_Texto de lectura_.
━━━━━━

En la frase anterior, donde dice ‘ocasionalmente’, reemplazar por: ‘con frecuencia’.
El Heraldo me pidió que escribiera sobre ‘sistemas’ (otro término equívoco para referirse a la informática, al igual que ‘ingeniería’, más no nos detengamos otra vez en eso), pero yo rápidamente lo reinterpreté como ‘tecnología’, y luego como ‘ciencia y tecnología’. Aún dentro de ese espectro más amplio, mis violaciones a la línea temática son tan flagrantes y repetitivas que Jaime Abello, de la FNPI, un día me dijo que mi tema era, simplemente, ‘la modernidad’. Aunque me considero un tipo bastante chapado a la antigua, me gustó esa descripción, y la prefiero y la uso, sobre todo para justificar mis textos sobre economía, política, cosmología, literatura, música o ciencia ficción. Me digo que en eso consiste lo «abierto» del «código» y que, al fin y al cabo, el nombre lo escogieron ellos, no yo. Cualquier día de estos me cancelan la columna.

━━━━━━

_Datos proporcionados_.
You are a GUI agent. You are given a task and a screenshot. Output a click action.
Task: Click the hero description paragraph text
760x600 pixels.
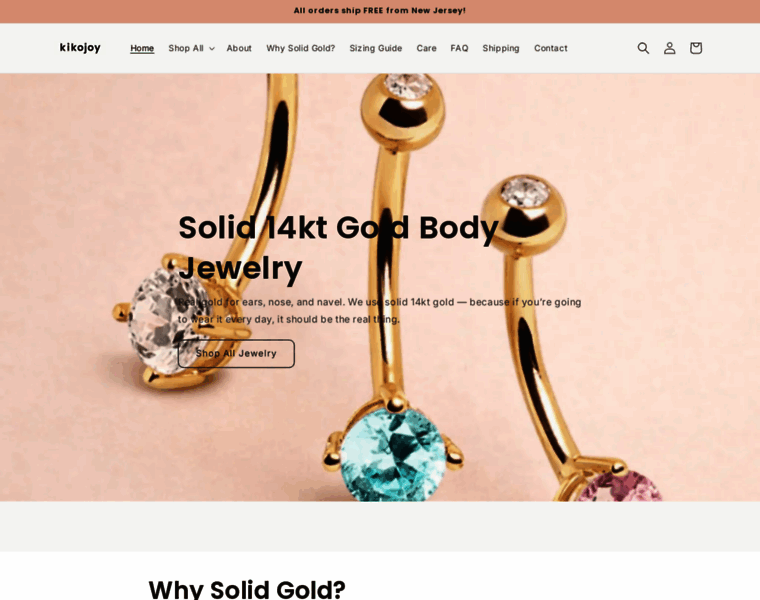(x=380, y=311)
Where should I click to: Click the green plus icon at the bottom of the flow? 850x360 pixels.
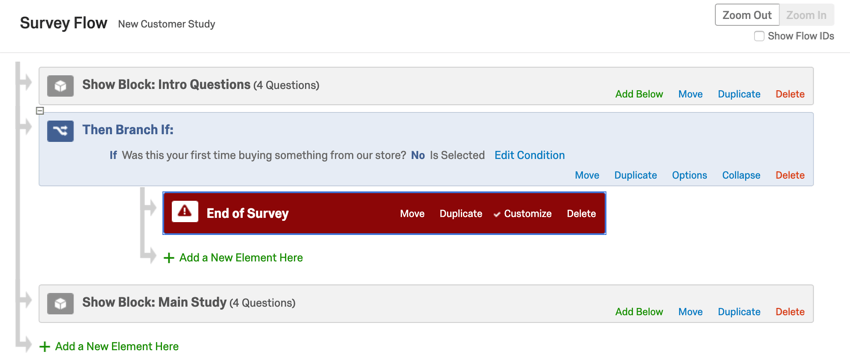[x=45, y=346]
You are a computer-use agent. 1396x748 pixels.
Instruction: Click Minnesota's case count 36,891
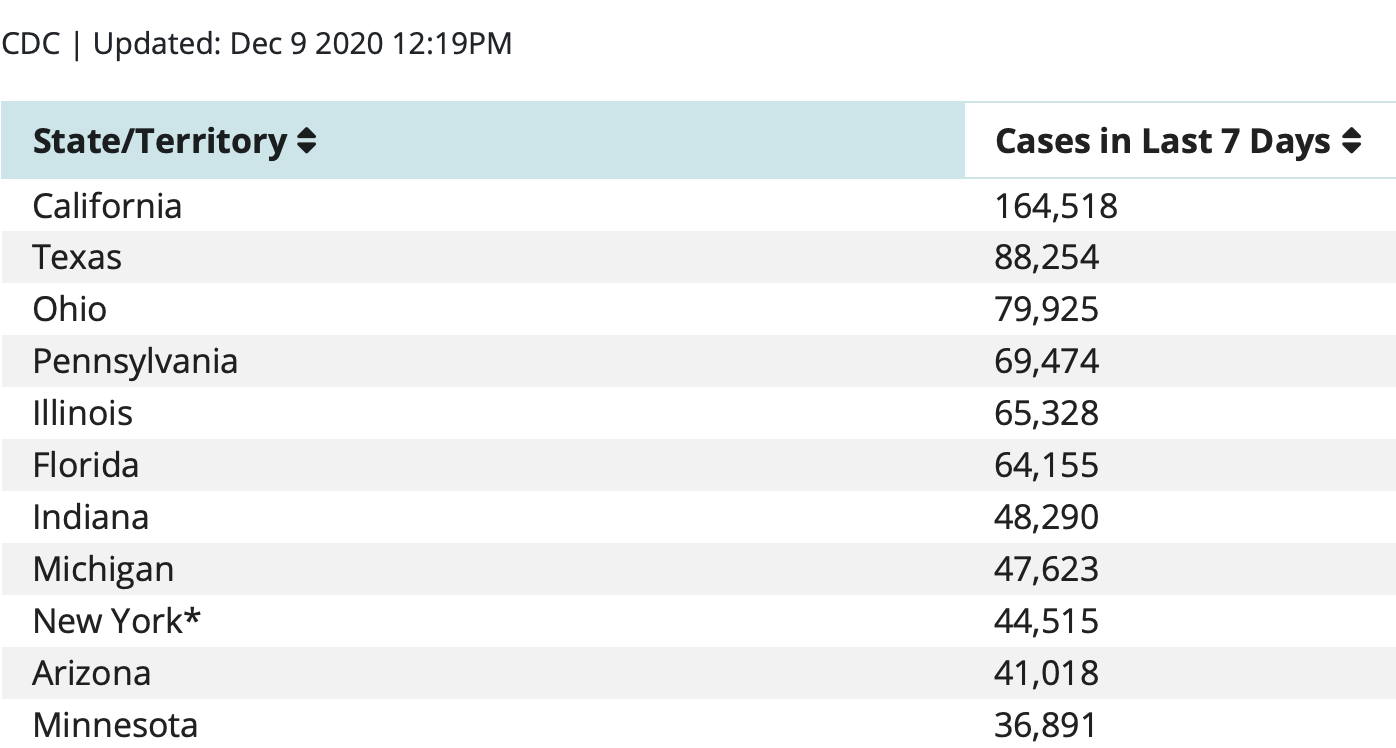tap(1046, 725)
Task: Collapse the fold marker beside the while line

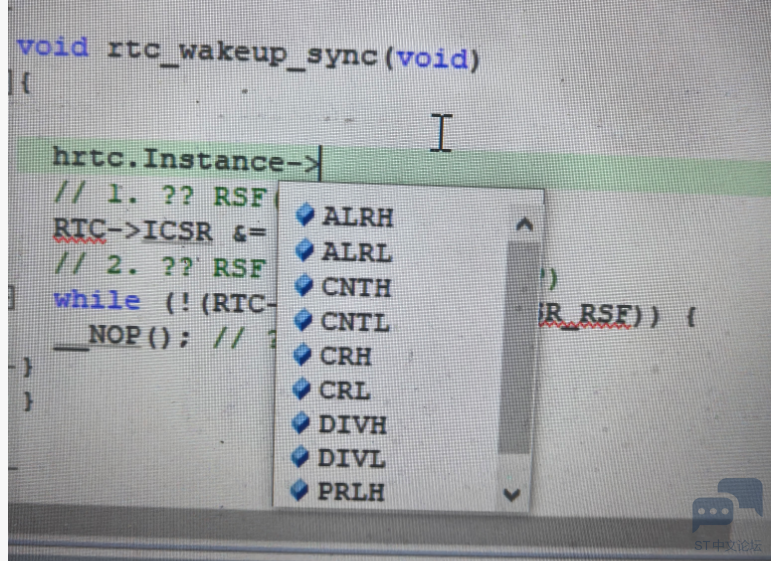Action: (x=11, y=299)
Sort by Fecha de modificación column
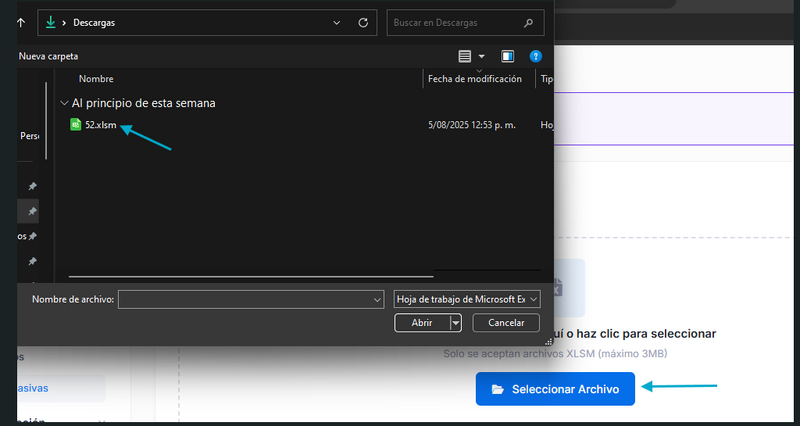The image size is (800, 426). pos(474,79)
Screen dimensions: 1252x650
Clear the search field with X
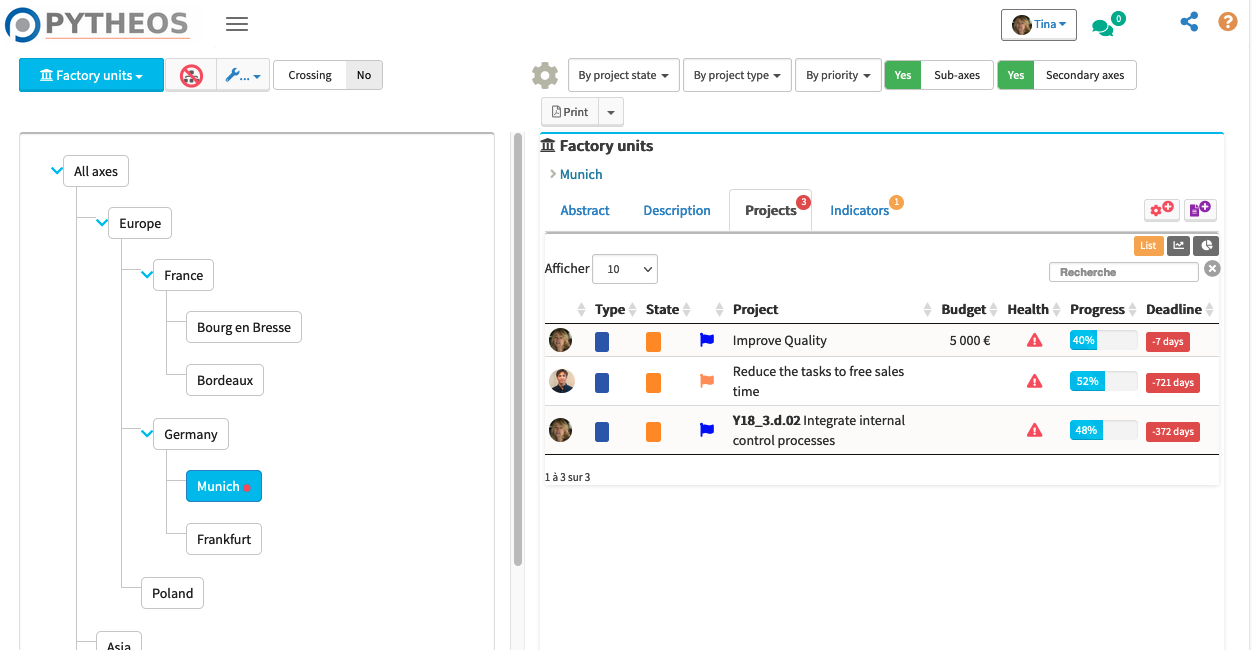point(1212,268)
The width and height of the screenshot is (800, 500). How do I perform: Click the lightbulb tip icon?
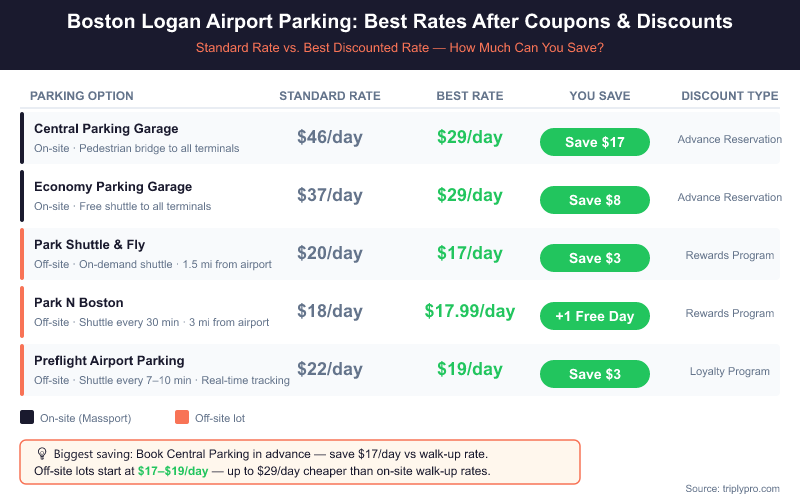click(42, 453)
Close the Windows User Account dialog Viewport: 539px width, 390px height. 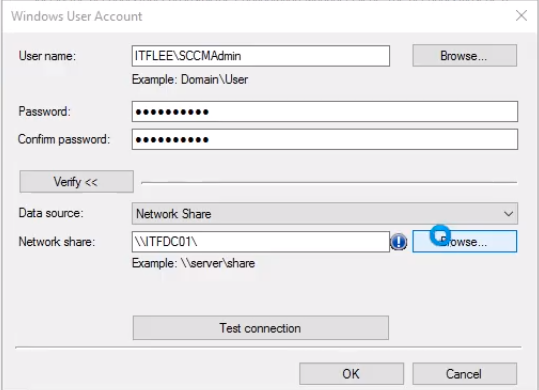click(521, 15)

━━━━━━

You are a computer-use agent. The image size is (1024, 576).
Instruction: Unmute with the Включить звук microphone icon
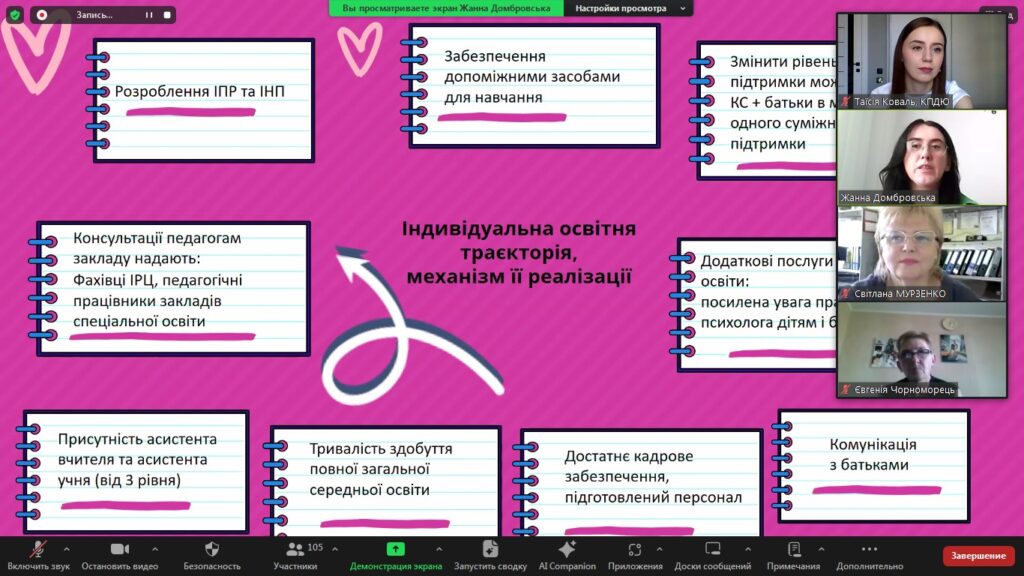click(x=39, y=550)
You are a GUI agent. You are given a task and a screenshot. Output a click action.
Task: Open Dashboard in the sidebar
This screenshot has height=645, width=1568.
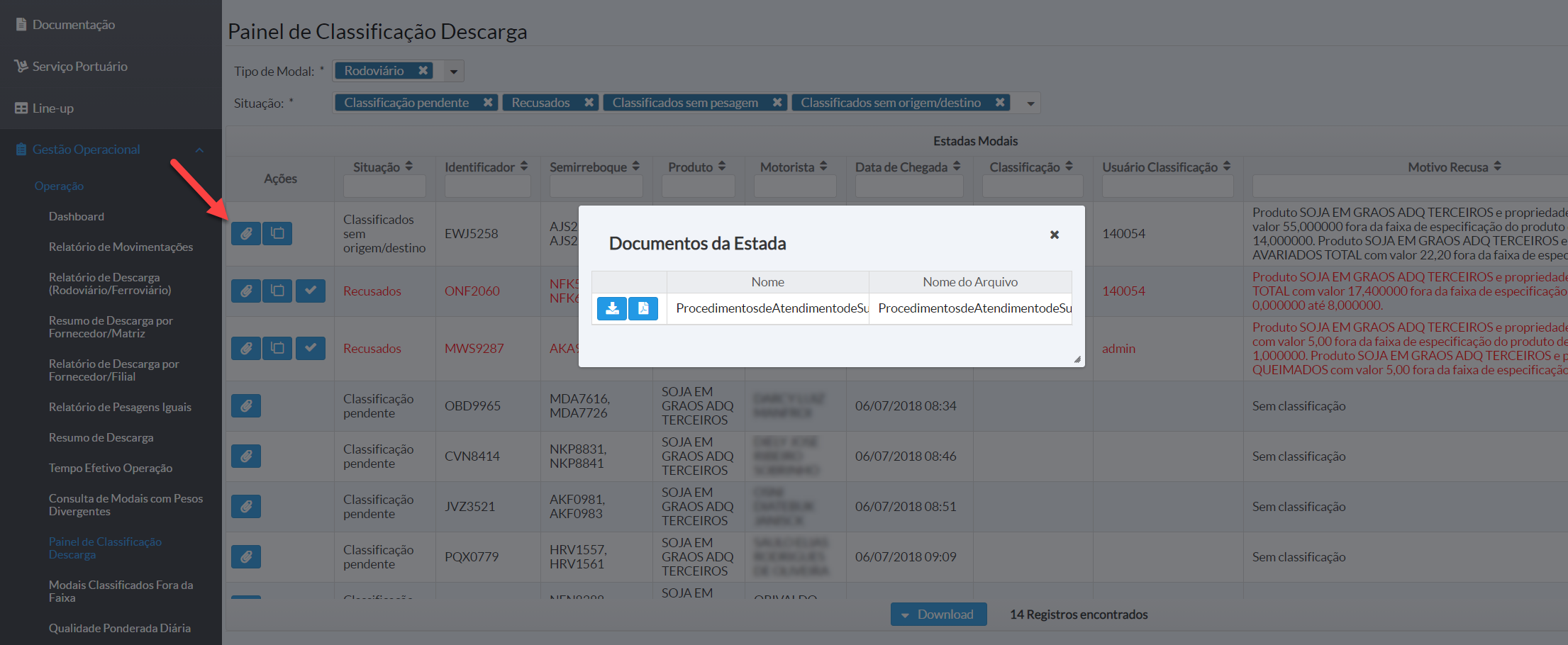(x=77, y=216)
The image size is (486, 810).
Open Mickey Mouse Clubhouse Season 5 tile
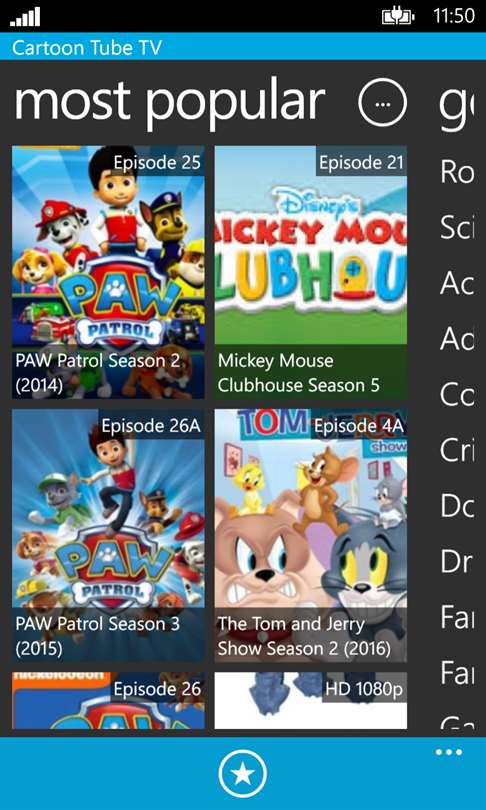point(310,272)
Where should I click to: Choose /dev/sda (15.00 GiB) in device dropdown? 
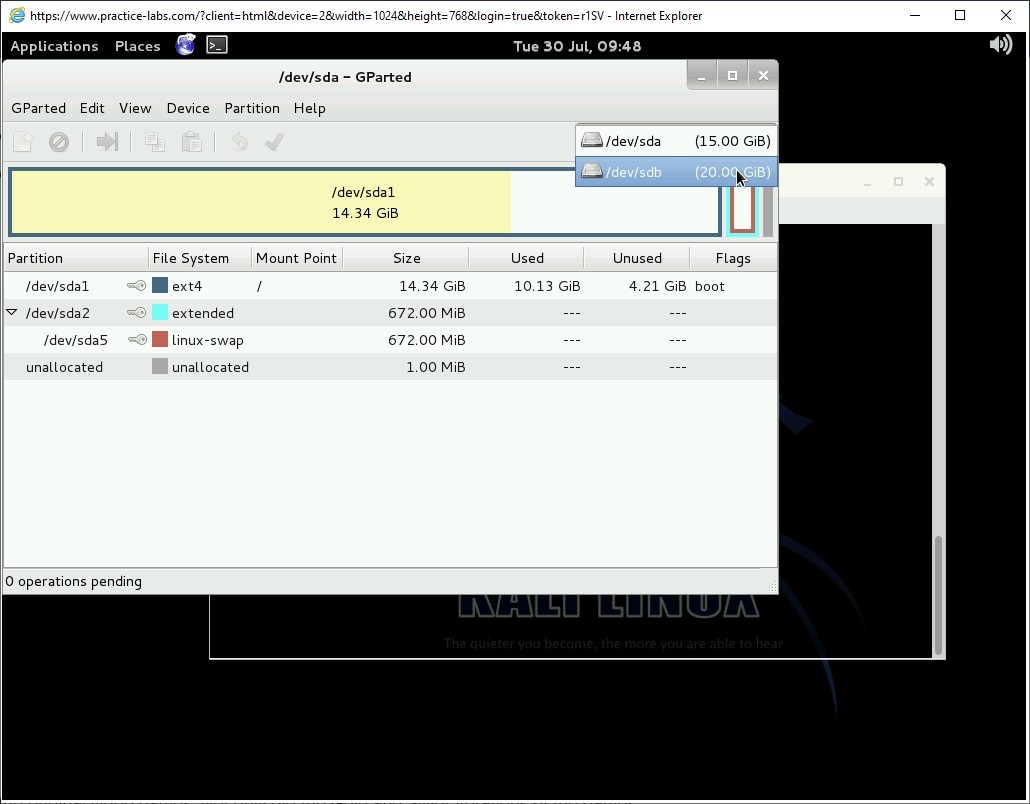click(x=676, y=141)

━━━━━━

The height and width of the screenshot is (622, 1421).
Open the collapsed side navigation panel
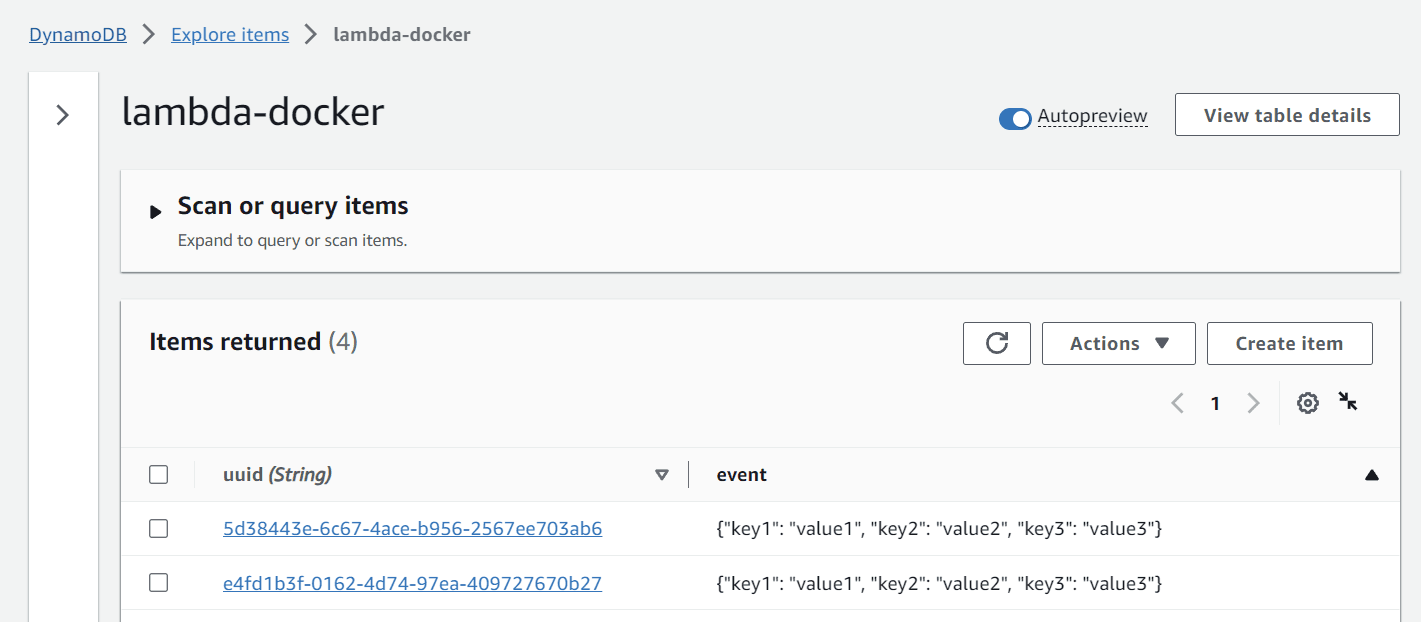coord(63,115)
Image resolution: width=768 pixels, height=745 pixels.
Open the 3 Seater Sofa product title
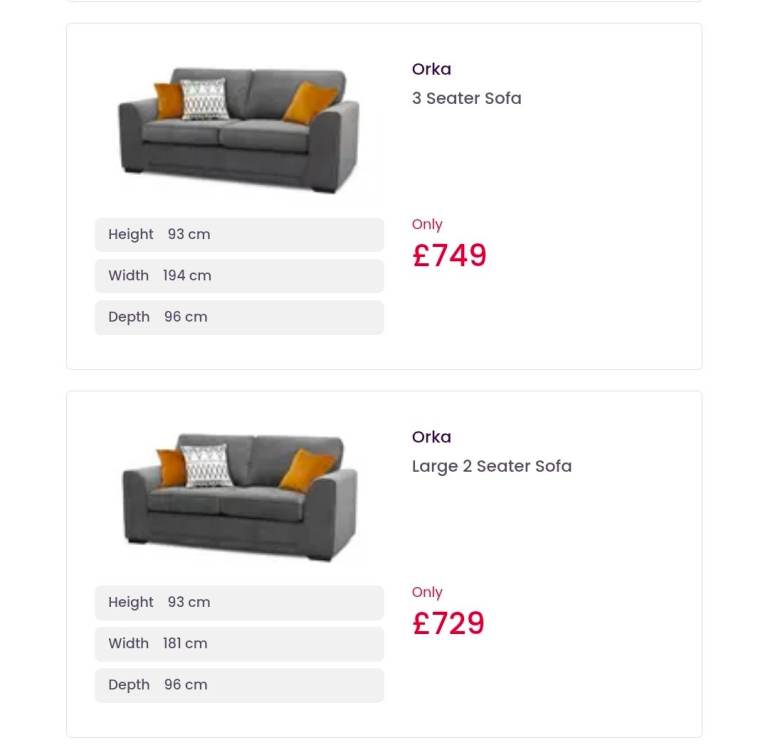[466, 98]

━━━━━━

_Enunciado_. Copia el pasaje del texto de lectura comprendido entre "El Heraldo me" y "cancelan la columna.", ambos incluidos, y cambia en él "la modernidad" por "la actualidad".

_Respuesta_.
El Heraldo me pidió que escribiera sobre ‘sistemas’ (otro término equívoco para referirse a la informática, al igual que ‘ingeniería’, más no nos detengamos otra vez en eso), pero yo rápidamente lo reinterpreté como ‘tecnología’, y luego como ‘ciencia y tecnología’. Aún dentro de ese espectro más amplio, mis violaciones a la línea temática son tan flagrantes y repetitivas que Jaime Abello, de la FNPI, un día me dijo que mi tema era, simplemente, ‘la actualidad’. Aunque me considero un tipo bastante chapado a la antigua, me gustó esa descripción, y la prefiero y la uso, sobre todo para justificar mis textos sobre economía, política, cosmología, literatura, música o ciencia ficción. Me digo que en eso consiste lo «abierto» del «código» y que, al fin y al cabo, el nombre lo escogieron ellos, no yo. Cualquier día de estos me cancelan la columna.